● Your assignment: Each line below from the one containing "Click the Conditional Formatting icon" through the one containing "The height and width of the screenshot is (1036, 1161)." is to be given again exactly, and no line outside that span.
================================
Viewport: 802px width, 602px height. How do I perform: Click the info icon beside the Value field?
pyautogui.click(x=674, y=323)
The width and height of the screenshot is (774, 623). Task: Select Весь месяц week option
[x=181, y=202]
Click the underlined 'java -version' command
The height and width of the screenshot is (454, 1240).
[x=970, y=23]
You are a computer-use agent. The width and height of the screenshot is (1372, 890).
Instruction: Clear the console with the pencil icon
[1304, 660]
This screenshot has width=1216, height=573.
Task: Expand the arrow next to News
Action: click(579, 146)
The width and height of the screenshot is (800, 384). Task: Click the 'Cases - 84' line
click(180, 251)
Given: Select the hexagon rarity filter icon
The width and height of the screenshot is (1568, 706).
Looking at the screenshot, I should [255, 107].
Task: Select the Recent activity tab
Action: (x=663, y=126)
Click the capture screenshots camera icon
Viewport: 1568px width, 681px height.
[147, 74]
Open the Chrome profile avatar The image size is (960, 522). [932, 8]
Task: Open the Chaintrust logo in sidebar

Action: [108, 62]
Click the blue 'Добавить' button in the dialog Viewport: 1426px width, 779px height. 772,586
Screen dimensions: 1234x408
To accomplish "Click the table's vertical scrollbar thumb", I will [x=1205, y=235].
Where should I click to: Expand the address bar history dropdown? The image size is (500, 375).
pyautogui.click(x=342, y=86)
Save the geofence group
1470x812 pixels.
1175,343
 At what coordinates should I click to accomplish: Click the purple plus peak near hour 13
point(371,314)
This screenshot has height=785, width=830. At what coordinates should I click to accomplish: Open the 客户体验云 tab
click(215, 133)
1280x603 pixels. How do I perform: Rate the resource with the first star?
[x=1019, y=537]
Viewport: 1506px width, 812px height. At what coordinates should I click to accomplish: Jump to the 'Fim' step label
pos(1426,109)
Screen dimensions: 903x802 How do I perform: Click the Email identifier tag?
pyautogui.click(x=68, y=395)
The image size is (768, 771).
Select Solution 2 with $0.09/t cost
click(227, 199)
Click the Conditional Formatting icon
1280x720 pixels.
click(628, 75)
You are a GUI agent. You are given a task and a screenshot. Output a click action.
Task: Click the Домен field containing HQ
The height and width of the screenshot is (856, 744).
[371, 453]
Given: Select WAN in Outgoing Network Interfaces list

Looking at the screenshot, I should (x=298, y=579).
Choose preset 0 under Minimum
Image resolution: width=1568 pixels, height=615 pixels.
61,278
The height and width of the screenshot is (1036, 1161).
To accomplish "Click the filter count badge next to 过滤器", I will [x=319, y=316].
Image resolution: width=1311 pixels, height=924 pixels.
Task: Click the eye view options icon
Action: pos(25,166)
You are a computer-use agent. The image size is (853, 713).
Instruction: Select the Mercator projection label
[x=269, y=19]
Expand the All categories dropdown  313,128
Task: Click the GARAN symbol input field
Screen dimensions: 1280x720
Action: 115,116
================================
● Answer to the problem:
Click the Conditional Formatting icon
1280x720 pixels.
click(628, 75)
You are a GUI agent. You are given a task and a screenshot. Output a click action.
Task: Click the Домен field containing HQ
The height and width of the screenshot is (856, 744).
[371, 453]
Given: Select WAN in Outgoing Network Interfaces list

Looking at the screenshot, I should (x=298, y=579).
Choose preset 0 under Minimum
Image resolution: width=1568 pixels, height=615 pixels.
61,278
The height and width of the screenshot is (1036, 1161).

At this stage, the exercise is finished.